Cecil Turtle appears in The Looney Tunes Show, voiced by Jim Rash. He and Bugs are once again enemies like in the classic shorts, and he has a habit of mispronouncing Bugs's name as "Buges Buney." In Cecil's appearances in this show, he is the one who gets outwitted by Bugs, the first time in Looney Tunes history. His next appearance was in the episode The Shell Game. Now working as a scammer, Cecil tricks both Bugs and Porky into thinking they damaged his shell. However, Bugs started seeing through Cecil's con, and confronted him with Porky and took down his shell scam and sending him to prison, as well as scoring another victory over Cecil. Cecil also appears as one of the main antagonists in the spinoff film Looney Tunes: Rabbits Run, voiced again by Rash and appearing as a spy working for the Mexican general Foghorn Leghorn until the near climax reveals that he has been working for Marvin the Martian.

Cecil makes recurring appearances in New Looney Tunes, voiced by series producer Matt Craig. In the show, he and Bugs have races against each other which ends with both of them losing.

Cecil appears in Looney Tunes Cartoons, voiced by Keith Ferguson. He appears in the episode "Shell Shocked", where traveling from Bronx to Brooklyn, Bugs beats a Public Transit Train and comments how nobody is faster than him. However, Bugs becomes infuriated when he comes across advertisements showcasing Cecil Turtle as the "actual fastest thing in New York City". Bugs runs into Cecil and challenges him to a footrace to a nearby lamppost. Bugs gains the early lead but Cecil ties the street Bugs is on to a taxi going to St. Louis, allowing Cecil to win. Bugs then challenges Cecil to see how fast they can multiply numbers, but Cecil wins again by multiplying himself. Bugs becomes enraged and has one more challenge for Cecil: how fast he can eat carrots. However, Bugs disguised a bomb as a carrot. When the bomb doesn't go off, Bugs looks and sees all the carrots have been eaten by Cecil. Bugs looks into Cecil's shell, coming face-to-face with the bomb that explodes right in his face. As Cecil proclaims victory, Bugs says there is one thing he's better at than Cecil: losing and starts crying.

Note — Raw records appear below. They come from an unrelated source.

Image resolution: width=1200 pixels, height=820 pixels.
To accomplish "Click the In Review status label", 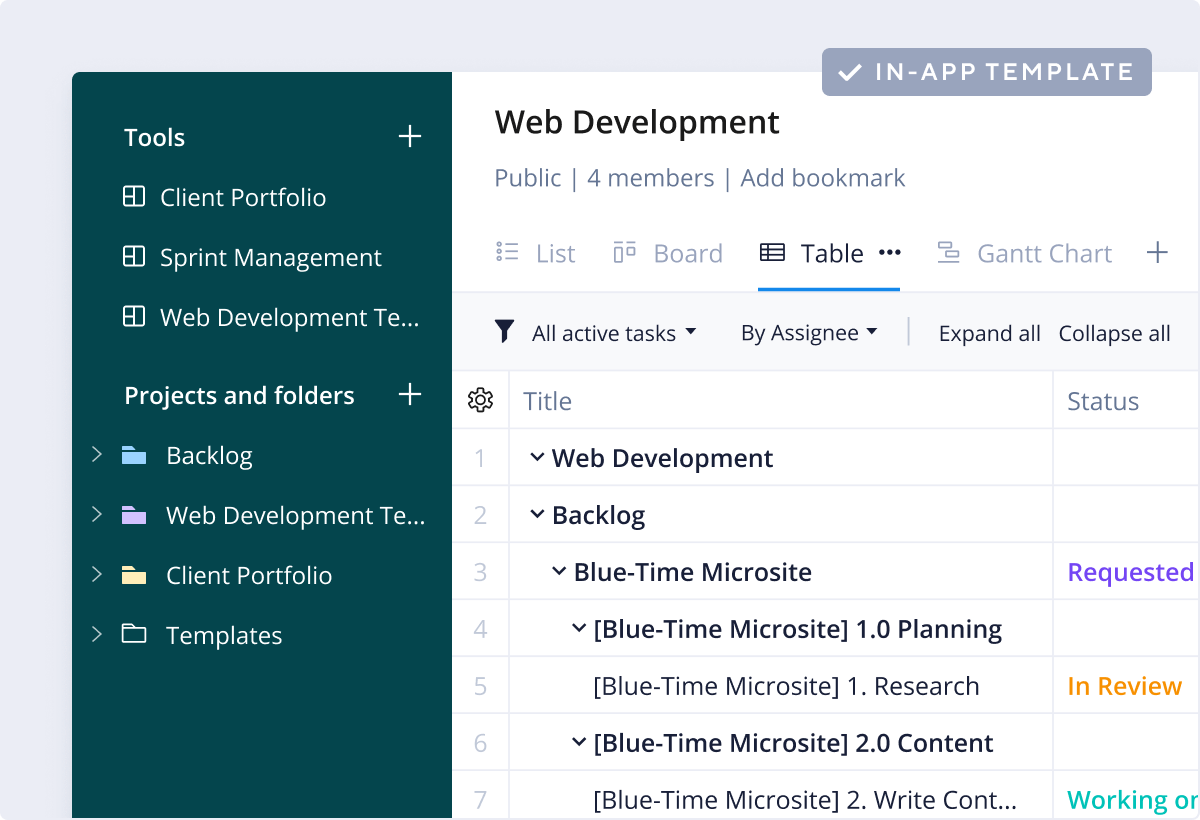I will (1124, 686).
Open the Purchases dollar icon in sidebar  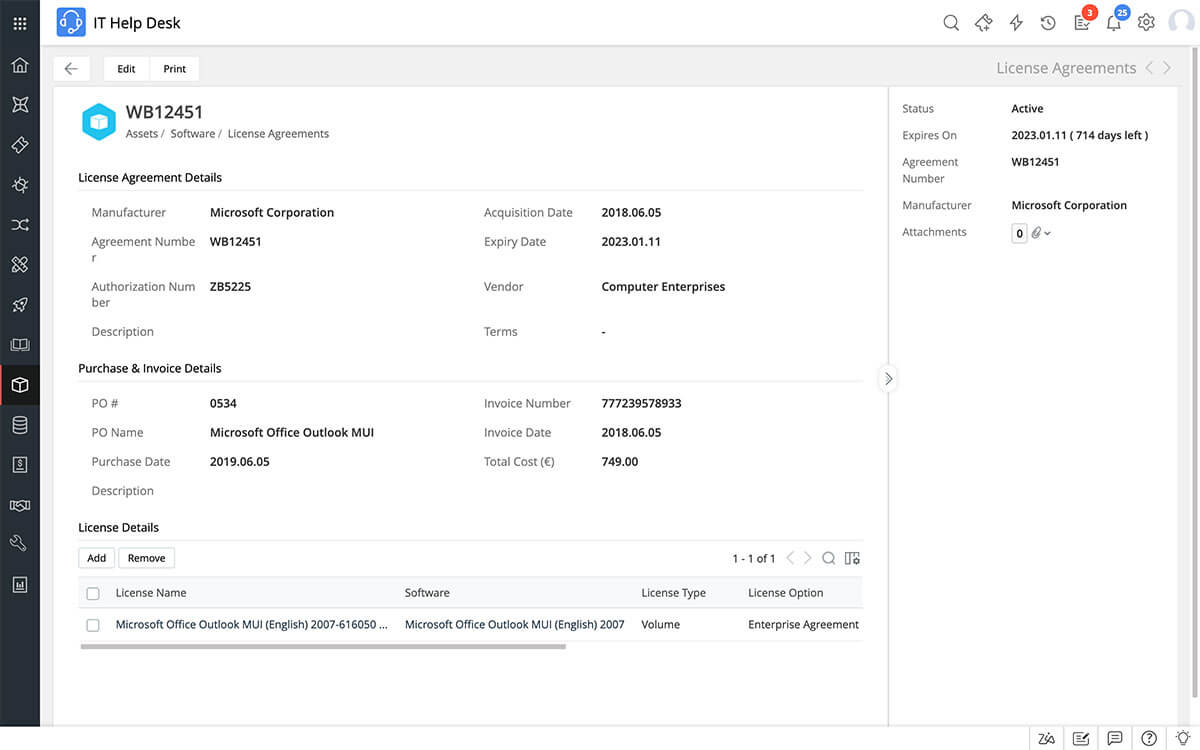pyautogui.click(x=19, y=464)
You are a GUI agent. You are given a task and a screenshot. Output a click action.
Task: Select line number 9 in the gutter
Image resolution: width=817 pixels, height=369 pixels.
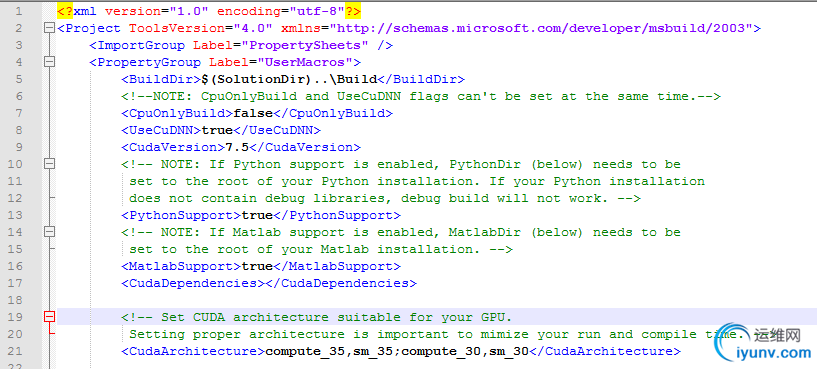18,147
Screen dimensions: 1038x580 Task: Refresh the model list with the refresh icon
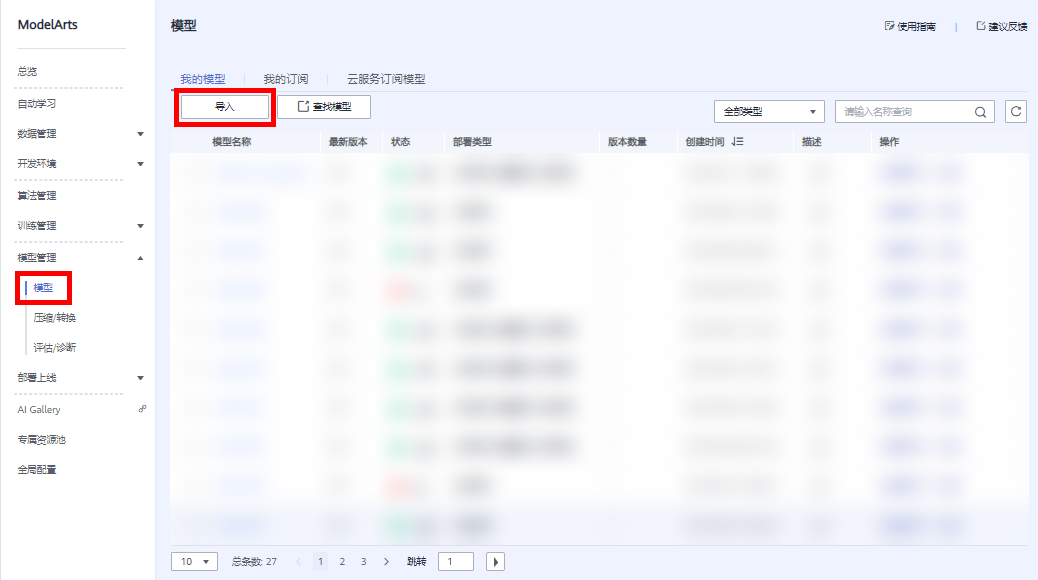point(1015,111)
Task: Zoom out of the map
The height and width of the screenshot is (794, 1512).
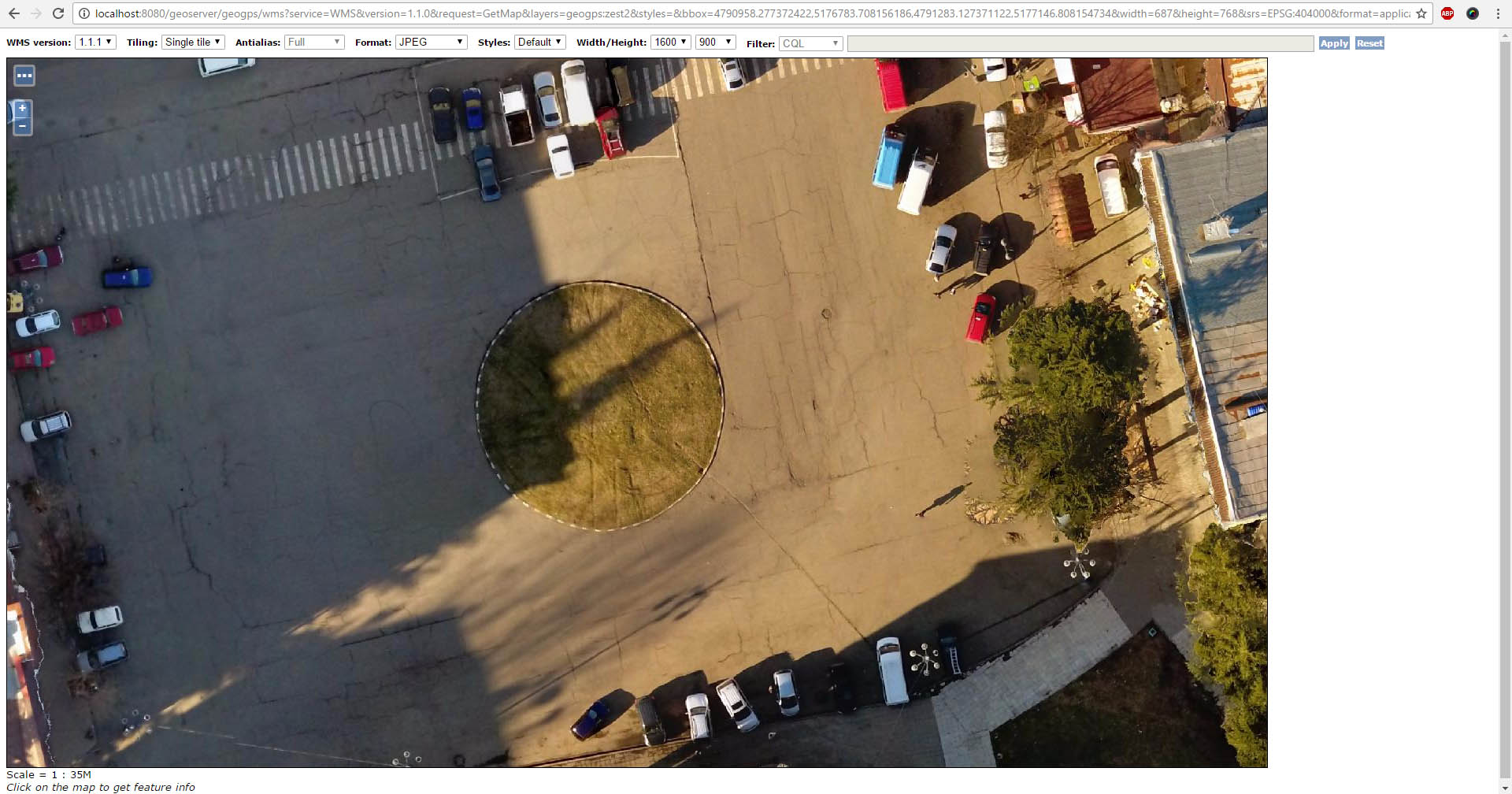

Cecil appeared in Bugs Bunny Builders, where he is voiced by Bob Bergen. Unlike in the original shorts, he and Bugs appear on friendly terms.

==Legacy==
Because of Cecil's modest amount of popularity, Warner Bros. created a protégé of the character in Tiny Toon Adventures named Tyrone Turtle. Unlike Cecil and Bugs, however, Tyrone is on friendly terms with Bugs's Tiny Toons counterpart, Buster Bunny.